REQUIRED WORK: Please scale the items from the line with "Where should I click to: Click" up to and including the line with "Where should I click to: Sort" and write those lines out again with their requests. Multiply every coordinate in the answers by 0.55, round to whole numbers with halves going up, and leave the pictures out.

EXTRACTED INFORMATION:
# # # # # # #
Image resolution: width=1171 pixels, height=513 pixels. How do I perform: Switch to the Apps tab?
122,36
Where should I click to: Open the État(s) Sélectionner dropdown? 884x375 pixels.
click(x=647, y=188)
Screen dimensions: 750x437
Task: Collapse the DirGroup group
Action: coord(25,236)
# # # # # # #
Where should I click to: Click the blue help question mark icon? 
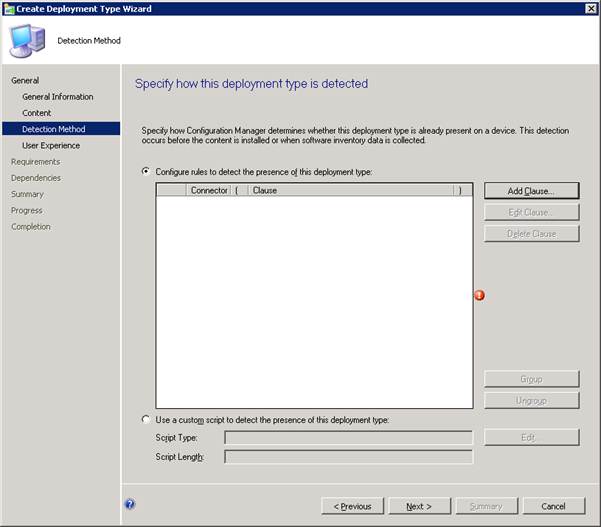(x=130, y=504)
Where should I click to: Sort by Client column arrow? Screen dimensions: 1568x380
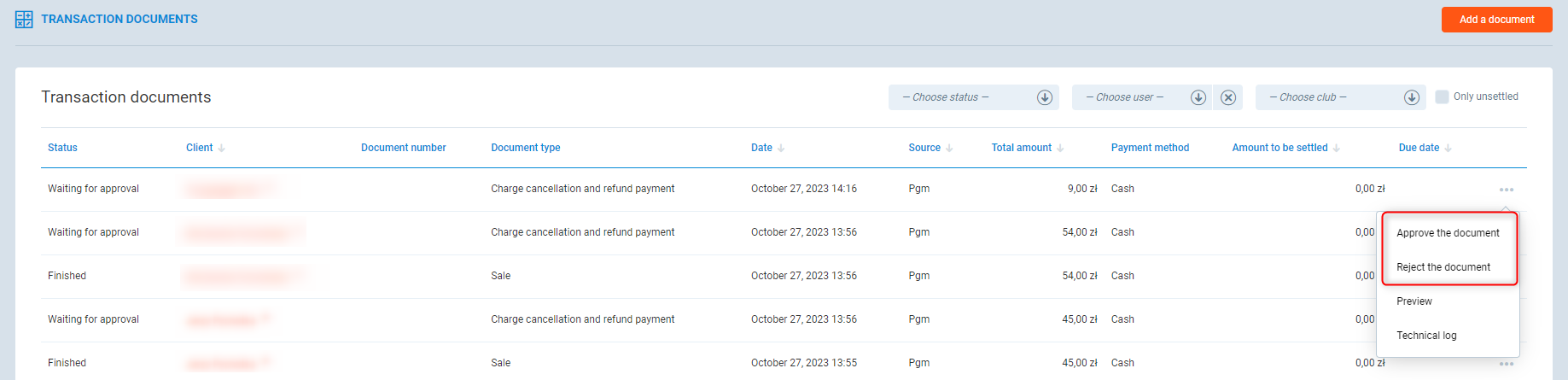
# # # # # # #
COMPLETE RESPONSE:
Where should I click to: Click the blue help question mark icon? 
(x=72, y=277)
Where should I click to: Sort by Client column arrow? Screen dimensions: 1568x380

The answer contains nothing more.